[wp-hackers] wordpress optimizations

denis at semiologic.com denis at semiologic.com
Sun Apr 17 12:52:19 GMT 2005

Quoting Podz <podz at tamba2.org.uk>:

> Okay so that comes down to how exactly a user implements the actual plugins
but from that list some basics must surely be able to be distilled and written
up ?

When I started this discussion, I had no other idea in mind than working towards
coming up with said list. I feel this is a part of WordPress that will greatly
benefit from teamwork.

> The query counter - is that a measure ? Is less better or can the count be
higher but more efficient ?

The query counter is a highly significant measure, since it measures the number
of return trips to your sql server. The three chief resource hoggers in
softwares are the use of complex algorithms, exploring huge chunks of decision
trees that you could have avoided with a simple test before hand, and the use
of resources located elsewhere.

It is thus in your interest to minimize the number of accesses to your database.
But it is not in your interest to select * from DB either, since you'll end up
manipulating hordes of arrays and objects, and thus using complex algorithms
that are likely to underperform accessing the DB multiple times.

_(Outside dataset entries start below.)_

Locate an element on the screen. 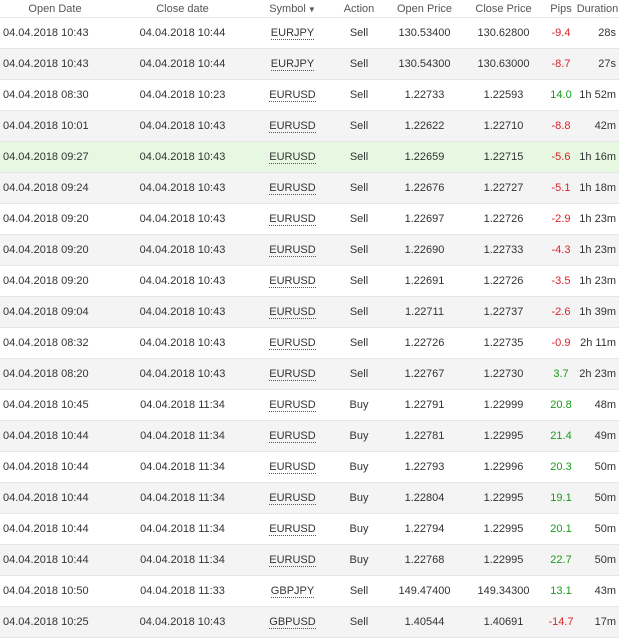 Image resolution: width=619 pixels, height=638 pixels. col-header-action: Action is located at coordinates (359, 9).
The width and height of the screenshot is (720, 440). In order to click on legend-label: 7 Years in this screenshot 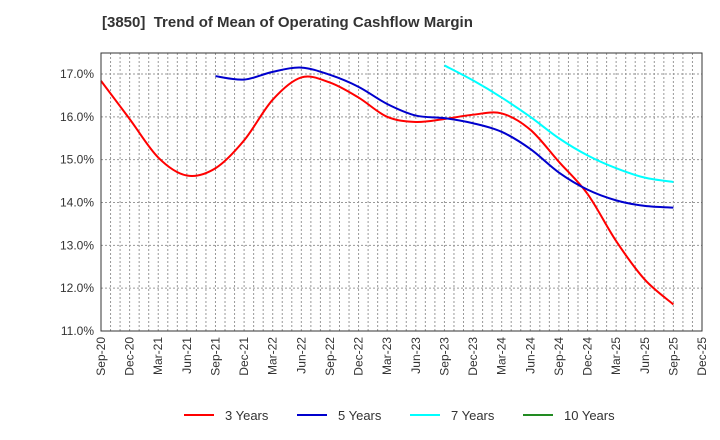, I will do `click(473, 416)`.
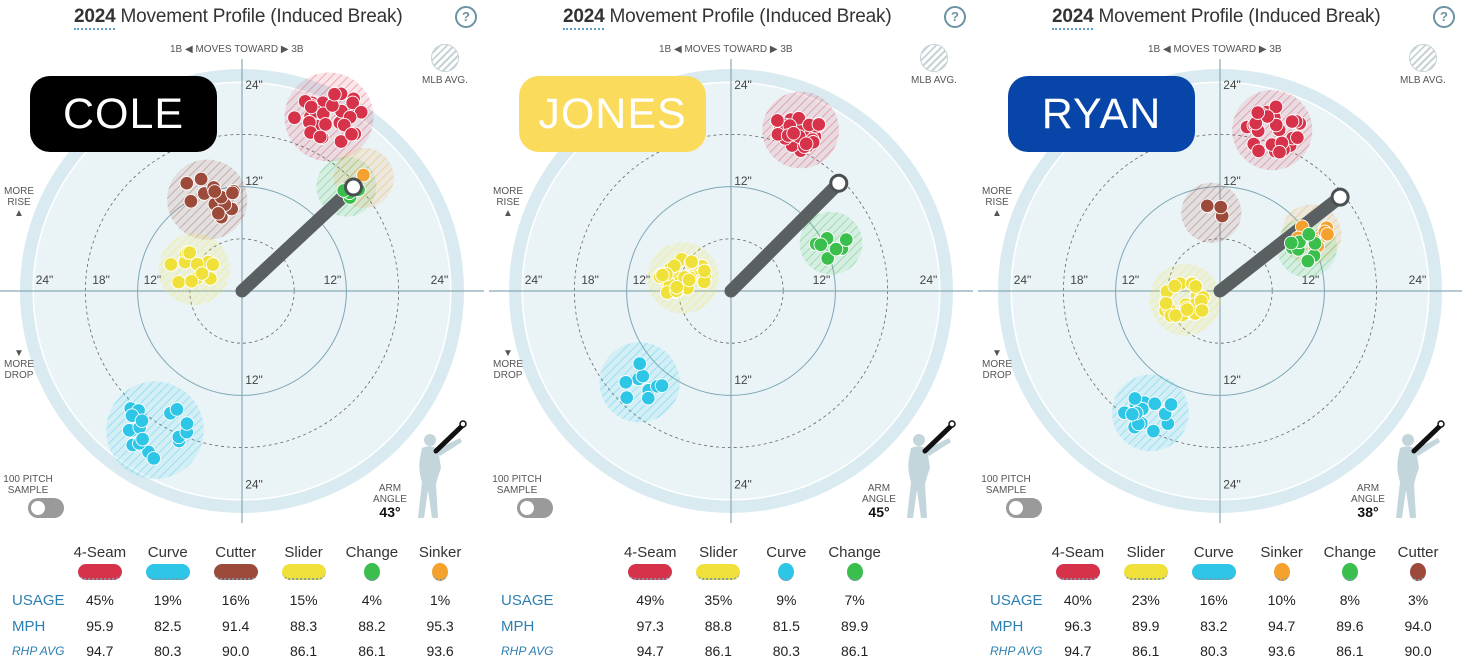  Describe the element at coordinates (100, 600) in the screenshot. I see `usage-value: 45%` at that location.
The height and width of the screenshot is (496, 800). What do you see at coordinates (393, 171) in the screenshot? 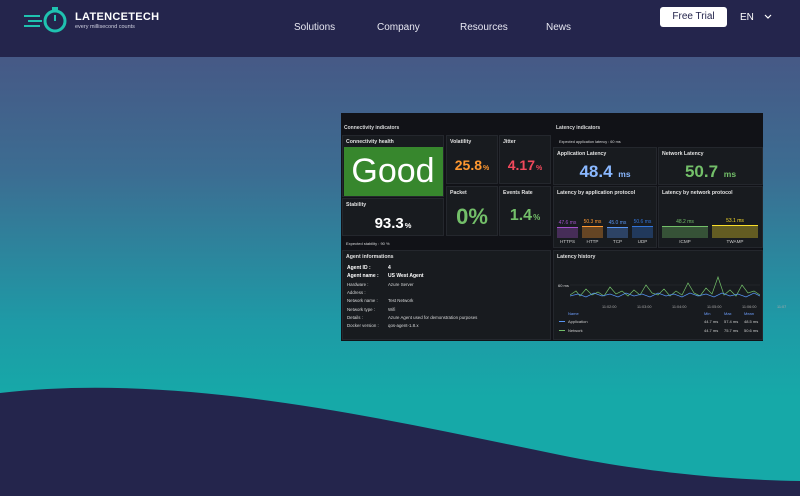
I see `health-value: Good` at bounding box center [393, 171].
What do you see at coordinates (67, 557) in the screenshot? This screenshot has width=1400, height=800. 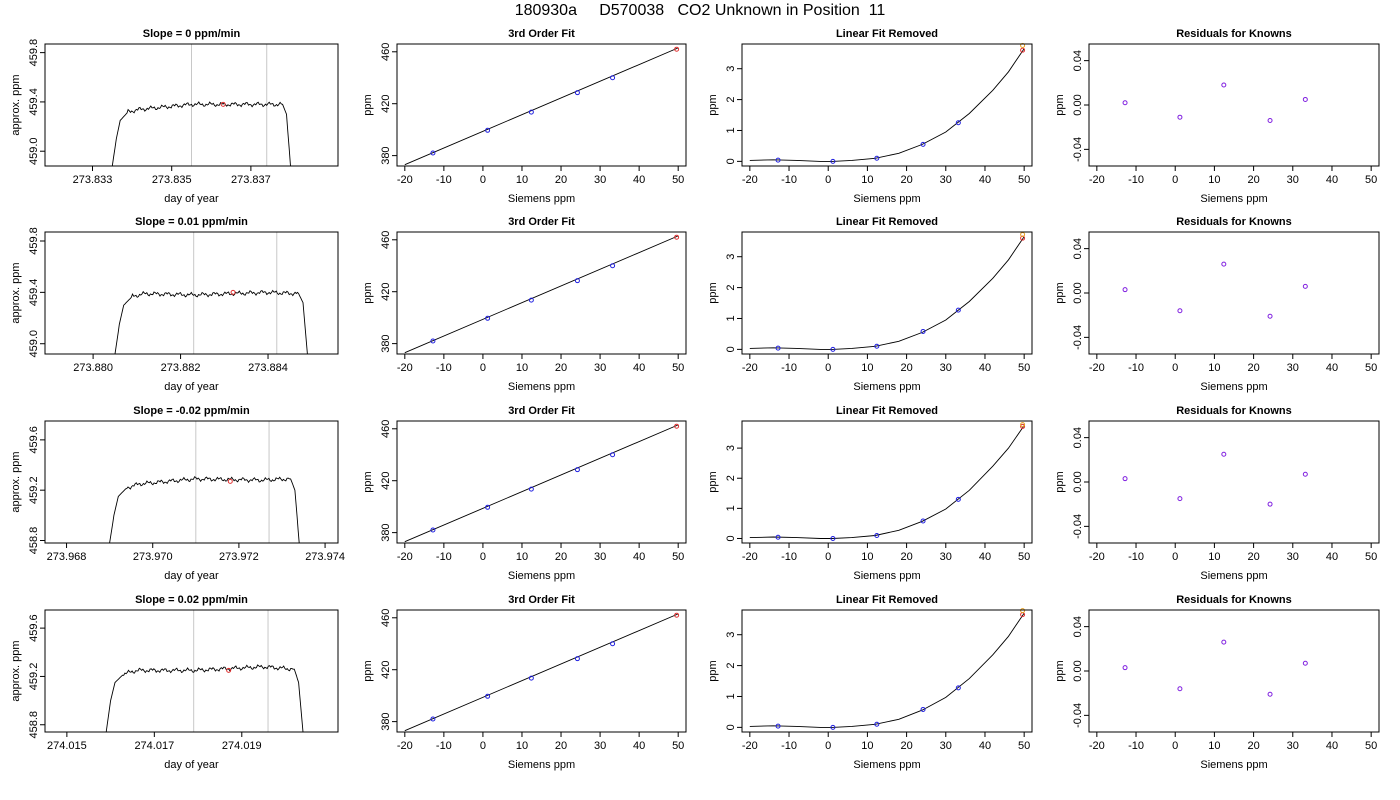 I see `x-tick-label: 273.968` at bounding box center [67, 557].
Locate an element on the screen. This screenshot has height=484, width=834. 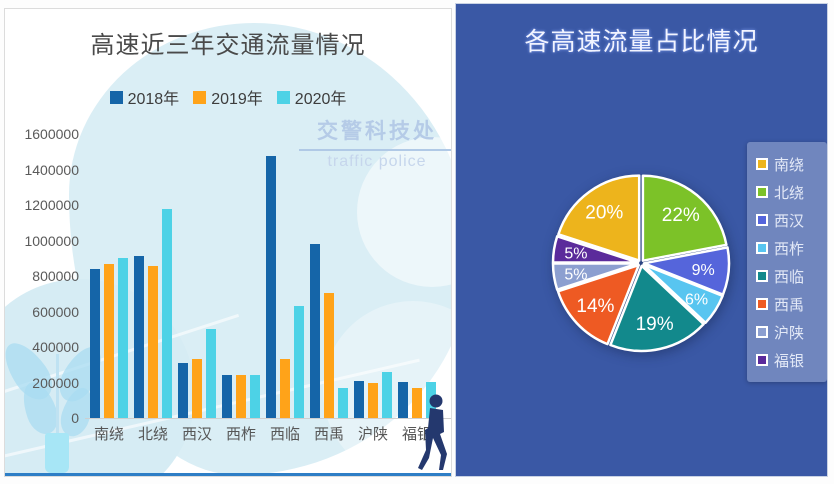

With a real SQL language, you would call a stored procedure that would return a
batch of relevant data sets in a mere one trip to your SQL server per page.
With MySQL, a few of the optimizations that would be in the stored procedure
end up in the php. These include:

- Caching options, categories, and the like, since they are used often
- Triggering the latter to be cached only on first request
- including that little extra something in a query that makes 80% other calls to
another query irrelevant. For instance:

  *, meta_value as page_template
  postmeta ON posts.ID = postmeta.post_id
  posts.post_status = 'static'
  AND meta_key = '_wp_page_template'
  AND ...

- changing the tables to reflect that 80% of calls to a second query are cruft
(e.g. _wp_page_template could also be used for posts)
- storing aggregate results to avoid queries altogether (e.g. storing the number
of posts in a cat, the number of comments in a post, etc.), but i'd recommend
against this for wp as doing so without a proper SQL language (data integrity,
triggers, functions and stored procedures) is a recipe for disasters

> What this actually comes down to though is how many people it affects
> and how many it could affect. If the second number could get large then
> maybe something needs addressing now ?

I trust it affects everyone, and that it is low priority for most people.